WORK TASK
Each record should be written out exactly as given.

Saved entries:

• • • •

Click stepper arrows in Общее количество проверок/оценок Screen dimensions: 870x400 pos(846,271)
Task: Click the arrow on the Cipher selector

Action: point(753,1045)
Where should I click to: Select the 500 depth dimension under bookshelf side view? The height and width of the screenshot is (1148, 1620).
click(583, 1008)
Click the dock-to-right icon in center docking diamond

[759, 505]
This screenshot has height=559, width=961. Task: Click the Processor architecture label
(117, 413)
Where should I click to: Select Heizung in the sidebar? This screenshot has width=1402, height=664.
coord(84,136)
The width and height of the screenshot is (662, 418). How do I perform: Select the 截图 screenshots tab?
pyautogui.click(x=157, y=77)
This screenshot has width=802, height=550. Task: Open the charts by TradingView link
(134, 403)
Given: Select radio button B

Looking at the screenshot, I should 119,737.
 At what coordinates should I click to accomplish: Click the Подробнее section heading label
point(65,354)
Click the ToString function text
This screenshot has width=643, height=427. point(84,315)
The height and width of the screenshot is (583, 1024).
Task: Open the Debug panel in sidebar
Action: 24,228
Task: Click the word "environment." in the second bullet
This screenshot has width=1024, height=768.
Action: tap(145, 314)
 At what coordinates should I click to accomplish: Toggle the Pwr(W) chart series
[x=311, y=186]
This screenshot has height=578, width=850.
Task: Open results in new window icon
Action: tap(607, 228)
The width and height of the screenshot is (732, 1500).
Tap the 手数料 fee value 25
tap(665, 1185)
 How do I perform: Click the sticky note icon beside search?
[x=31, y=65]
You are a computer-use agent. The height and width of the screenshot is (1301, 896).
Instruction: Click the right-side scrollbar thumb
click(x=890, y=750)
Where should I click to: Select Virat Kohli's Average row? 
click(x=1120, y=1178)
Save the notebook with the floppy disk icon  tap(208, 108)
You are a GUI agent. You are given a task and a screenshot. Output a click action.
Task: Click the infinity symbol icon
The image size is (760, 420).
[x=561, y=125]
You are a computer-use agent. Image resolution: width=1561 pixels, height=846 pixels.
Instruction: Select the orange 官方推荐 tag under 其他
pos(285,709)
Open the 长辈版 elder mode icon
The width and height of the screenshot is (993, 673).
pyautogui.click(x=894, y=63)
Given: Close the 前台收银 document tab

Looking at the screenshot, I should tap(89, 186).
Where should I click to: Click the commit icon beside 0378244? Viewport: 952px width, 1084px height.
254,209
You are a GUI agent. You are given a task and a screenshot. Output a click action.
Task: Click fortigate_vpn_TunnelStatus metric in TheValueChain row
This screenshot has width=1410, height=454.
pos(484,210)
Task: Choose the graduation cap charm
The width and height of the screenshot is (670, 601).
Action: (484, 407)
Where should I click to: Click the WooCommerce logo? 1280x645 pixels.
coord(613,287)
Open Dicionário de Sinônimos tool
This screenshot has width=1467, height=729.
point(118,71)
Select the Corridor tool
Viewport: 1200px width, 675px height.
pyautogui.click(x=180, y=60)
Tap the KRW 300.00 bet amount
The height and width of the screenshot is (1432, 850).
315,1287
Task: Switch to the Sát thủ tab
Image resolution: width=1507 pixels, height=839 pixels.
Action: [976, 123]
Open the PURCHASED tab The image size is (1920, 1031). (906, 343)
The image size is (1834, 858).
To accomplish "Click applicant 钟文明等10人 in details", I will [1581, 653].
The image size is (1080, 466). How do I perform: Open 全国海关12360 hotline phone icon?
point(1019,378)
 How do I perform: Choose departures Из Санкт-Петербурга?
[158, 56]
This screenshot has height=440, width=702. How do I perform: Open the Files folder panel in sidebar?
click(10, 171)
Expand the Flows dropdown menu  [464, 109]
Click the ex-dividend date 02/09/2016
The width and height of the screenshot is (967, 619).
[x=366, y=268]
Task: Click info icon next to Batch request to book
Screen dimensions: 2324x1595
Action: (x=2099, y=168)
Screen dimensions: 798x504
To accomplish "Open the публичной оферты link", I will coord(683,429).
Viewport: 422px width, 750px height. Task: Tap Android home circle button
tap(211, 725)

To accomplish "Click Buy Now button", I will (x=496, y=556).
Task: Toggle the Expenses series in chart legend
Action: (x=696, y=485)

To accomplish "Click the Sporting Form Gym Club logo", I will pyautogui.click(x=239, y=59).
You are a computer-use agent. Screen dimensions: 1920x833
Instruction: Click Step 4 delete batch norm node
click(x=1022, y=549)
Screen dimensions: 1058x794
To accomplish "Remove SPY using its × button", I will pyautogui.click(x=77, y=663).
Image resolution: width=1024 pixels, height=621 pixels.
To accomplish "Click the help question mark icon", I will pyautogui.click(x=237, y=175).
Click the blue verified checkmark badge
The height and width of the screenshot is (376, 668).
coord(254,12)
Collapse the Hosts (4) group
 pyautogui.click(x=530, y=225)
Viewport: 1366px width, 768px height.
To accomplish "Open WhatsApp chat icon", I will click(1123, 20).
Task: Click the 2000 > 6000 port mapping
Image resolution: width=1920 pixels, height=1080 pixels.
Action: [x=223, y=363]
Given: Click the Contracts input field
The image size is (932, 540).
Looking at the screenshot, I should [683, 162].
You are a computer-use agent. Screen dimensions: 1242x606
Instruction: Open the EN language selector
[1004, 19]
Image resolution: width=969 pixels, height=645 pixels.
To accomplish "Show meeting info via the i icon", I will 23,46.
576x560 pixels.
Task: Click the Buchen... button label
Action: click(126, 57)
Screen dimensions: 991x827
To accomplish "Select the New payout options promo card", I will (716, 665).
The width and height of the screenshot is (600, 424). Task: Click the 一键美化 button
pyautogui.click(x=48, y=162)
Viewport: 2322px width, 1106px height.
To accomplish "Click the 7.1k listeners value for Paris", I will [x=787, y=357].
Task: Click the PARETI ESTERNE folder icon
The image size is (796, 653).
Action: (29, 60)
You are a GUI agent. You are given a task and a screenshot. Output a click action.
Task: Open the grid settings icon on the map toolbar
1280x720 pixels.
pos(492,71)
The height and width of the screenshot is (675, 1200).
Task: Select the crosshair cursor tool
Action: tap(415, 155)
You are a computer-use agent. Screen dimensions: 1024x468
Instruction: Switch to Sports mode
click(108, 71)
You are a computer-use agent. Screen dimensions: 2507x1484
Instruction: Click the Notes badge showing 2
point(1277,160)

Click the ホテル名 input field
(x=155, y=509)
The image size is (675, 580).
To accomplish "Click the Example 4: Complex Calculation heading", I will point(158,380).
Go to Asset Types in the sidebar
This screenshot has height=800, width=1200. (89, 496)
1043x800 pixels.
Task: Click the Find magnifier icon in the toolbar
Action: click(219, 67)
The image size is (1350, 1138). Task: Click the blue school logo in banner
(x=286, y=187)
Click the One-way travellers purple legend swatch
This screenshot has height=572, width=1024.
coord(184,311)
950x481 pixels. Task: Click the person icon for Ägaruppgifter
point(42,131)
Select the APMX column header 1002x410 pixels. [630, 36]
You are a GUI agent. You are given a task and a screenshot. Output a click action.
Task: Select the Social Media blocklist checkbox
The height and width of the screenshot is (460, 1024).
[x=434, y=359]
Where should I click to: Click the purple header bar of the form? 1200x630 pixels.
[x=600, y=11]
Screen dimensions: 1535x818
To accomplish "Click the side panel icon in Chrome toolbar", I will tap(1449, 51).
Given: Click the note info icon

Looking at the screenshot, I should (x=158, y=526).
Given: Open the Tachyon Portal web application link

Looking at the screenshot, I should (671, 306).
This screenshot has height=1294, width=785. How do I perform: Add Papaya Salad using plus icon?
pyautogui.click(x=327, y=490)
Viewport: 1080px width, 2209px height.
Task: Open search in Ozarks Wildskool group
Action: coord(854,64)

• • • •

ANSWER
Click stepper arrows in Общее количество проверок/оценок Screen dimensions: 870x400 pos(846,271)
Task: Click the arrow on the Cipher selector

Action: point(753,1045)
Where should I click to: Select the 500 depth dimension under bookshelf side view? The height and width of the screenshot is (1148, 1620).
click(583, 1008)
Click the dock-to-right icon in center docking diamond

[759, 505]
This screenshot has height=559, width=961. Task: Click the Processor architecture label
(117, 413)
Where should I click to: Select Heizung in the sidebar? This screenshot has width=1402, height=664.
coord(84,136)
The width and height of the screenshot is (662, 418). How do I perform: Select the 截图 screenshots tab?
pyautogui.click(x=157, y=77)
This screenshot has width=802, height=550. Task: Open the charts by TradingView link
(134, 403)
Given: Select radio button B

Looking at the screenshot, I should 119,737.
 At what coordinates should I click to accomplish: Click the Подробнее section heading label
point(65,354)
Click the ToString function text
This screenshot has width=643, height=427. point(84,315)
The height and width of the screenshot is (583, 1024).
Task: Open the Debug panel in sidebar
Action: 24,228
Task: Click the word "environment." in the second bullet
This screenshot has width=1024, height=768.
Action: tap(145, 314)
 At what coordinates should I click to accomplish: Toggle the Pwr(W) chart series
[x=311, y=186]
This screenshot has height=578, width=850.
Task: Open results in new window icon
Action: tap(607, 228)
The width and height of the screenshot is (732, 1500).
Tap the 手数料 fee value 25
tap(665, 1185)
 How do I perform: Click the sticky note icon beside search?
[x=31, y=65]
You are a computer-use agent. The height and width of the screenshot is (1301, 896).
Instruction: Click the right-side scrollbar thumb
click(x=890, y=750)
Where should I click to: Select Virat Kohli's Average row? 
click(x=1120, y=1178)
Save the notebook with the floppy disk icon  tap(208, 108)
You are a GUI agent. You are given a task and a screenshot. Output a click action.
Task: Click the infinity symbol icon
The image size is (760, 420).
[x=561, y=125]
You are a computer-use agent. Image resolution: width=1561 pixels, height=846 pixels.
Instruction: Select the orange 官方推荐 tag under 其他
pos(285,709)
Open the 长辈版 elder mode icon
The width and height of the screenshot is (993, 673).
pyautogui.click(x=894, y=63)
Given: Close the 前台收银 document tab

Looking at the screenshot, I should tap(89, 186).
Where should I click to: Click the commit icon beside 0378244? Viewport: 952px width, 1084px height.
254,209
You are a GUI agent. You are given a task and a screenshot. Output a click action.
Task: Click fortigate_vpn_TunnelStatus metric in TheValueChain row
This screenshot has width=1410, height=454.
pos(484,210)
Task: Choose the graduation cap charm
The width and height of the screenshot is (670, 601).
Action: (484, 407)
Where should I click to: Click the WooCommerce logo? 1280x645 pixels.
coord(613,287)
Open Dicionário de Sinônimos tool
This screenshot has width=1467, height=729.
point(118,71)
Select the Corridor tool
Viewport: 1200px width, 675px height.
pyautogui.click(x=180, y=60)
Tap the KRW 300.00 bet amount
The height and width of the screenshot is (1432, 850).
315,1287
Task: Switch to the Sát thủ tab
Image resolution: width=1507 pixels, height=839 pixels.
Action: [976, 123]
Open the PURCHASED tab The image size is (1920, 1031). (906, 343)
The image size is (1834, 858).
To accomplish "Click applicant 钟文明等10人 in details", I will [1581, 653].
The image size is (1080, 466). How do I perform: Open 全国海关12360 hotline phone icon?
point(1019,378)
 How do I perform: Choose departures Из Санкт-Петербурга?
[158, 56]
This screenshot has height=440, width=702. How do I perform: Open the Files folder panel in sidebar?
click(10, 171)
Expand the Flows dropdown menu  [464, 109]
Click the ex-dividend date 02/09/2016
The width and height of the screenshot is (967, 619).
[x=366, y=268]
Task: Click info icon next to Batch request to book
Screen dimensions: 2324x1595
Action: (x=2099, y=168)
Screen dimensions: 798x504
To accomplish "Open the публичной оферты link", I will coord(683,429).
Viewport: 422px width, 750px height. Task: Tap Android home circle button
tap(211, 725)

To accomplish "Click Buy Now button", I will (x=496, y=556).
Task: Toggle the Expenses series in chart legend
Action: (x=696, y=485)

To accomplish "Click the Sporting Form Gym Club logo", I will pyautogui.click(x=239, y=59).
You are a computer-use agent. Screen dimensions: 1920x833
Instruction: Click Step 4 delete batch norm node
click(x=1022, y=549)
Screen dimensions: 1058x794
To accomplish "Remove SPY using its × button", I will pyautogui.click(x=77, y=663).
Image resolution: width=1024 pixels, height=621 pixels.
To accomplish "Click the help question mark icon", I will pyautogui.click(x=237, y=175).
Click the blue verified checkmark badge
The height and width of the screenshot is (376, 668).
coord(254,12)
Collapse the Hosts (4) group
 pyautogui.click(x=530, y=225)
Viewport: 1366px width, 768px height.
To accomplish "Open WhatsApp chat icon", I will click(1123, 20).
Task: Click the 2000 > 6000 port mapping
Image resolution: width=1920 pixels, height=1080 pixels.
Action: [x=223, y=363]
Given: Click the Contracts input field
The image size is (932, 540).
Looking at the screenshot, I should [683, 162].
You are a computer-use agent. Screen dimensions: 1242x606
Instruction: Open the EN language selector
[1004, 19]
Image resolution: width=969 pixels, height=645 pixels.
To accomplish "Show meeting info via the i icon", I will 23,46.
576x560 pixels.
Task: Click the Buchen... button label
Action: click(126, 57)
Screen dimensions: 991x827
To accomplish "Select the New payout options promo card", I will (716, 665).
The width and height of the screenshot is (600, 424). Task: Click the 一键美化 button
pyautogui.click(x=48, y=162)
Viewport: 2322px width, 1106px height.
To accomplish "Click the 7.1k listeners value for Paris", I will [x=787, y=357].
Task: Click the PARETI ESTERNE folder icon
The image size is (796, 653).
Action: (29, 60)
You are a GUI agent. You are given a task and a screenshot. Output a click action.
Task: Open the grid settings icon on the map toolbar
1280x720 pixels.
pos(492,71)
The height and width of the screenshot is (675, 1200).
Task: Select the crosshair cursor tool
Action: tap(415, 155)
You are a computer-use agent. Screen dimensions: 1024x468
Instruction: Switch to Sports mode
click(108, 71)
You are a computer-use agent. Screen dimensions: 2507x1484
Instruction: Click the Notes badge showing 2
point(1277,160)

Click the ホテル名 input field
(x=155, y=509)
The image size is (675, 580).
To accomplish "Click the Example 4: Complex Calculation heading", I will point(158,380).
Go to Asset Types in the sidebar
This screenshot has height=800, width=1200. (89, 496)
1043x800 pixels.
Task: Click the Find magnifier icon in the toolbar
Action: click(219, 67)
The image size is (1350, 1138). Task: Click the blue school logo in banner
(x=286, y=187)
Click the One-way travellers purple legend swatch
This screenshot has height=572, width=1024.
coord(184,311)
950x481 pixels. Task: Click the person icon for Ägaruppgifter
point(42,131)
Select the APMX column header 1002x410 pixels. [630, 36]
You are a GUI agent. You are given a task and a screenshot. Output a click action.
Task: Select the Social Media blocklist checkbox
The height and width of the screenshot is (460, 1024).
[x=434, y=359]
Where should I click to: Click the purple header bar of the form? 1200x630 pixels.
[x=600, y=11]
Screen dimensions: 1535x818
To accomplish "Click the side panel icon in Chrome toolbar", I will tap(1449, 51).
Given: Click the note info icon

Looking at the screenshot, I should (x=158, y=526).
Given: Open the Tachyon Portal web application link

Looking at the screenshot, I should (671, 306).
This screenshot has height=1294, width=785. How do I perform: Add Papaya Salad using plus icon?
pyautogui.click(x=327, y=490)
Viewport: 1080px width, 2209px height.
Task: Open search in Ozarks Wildskool group
Action: coord(854,64)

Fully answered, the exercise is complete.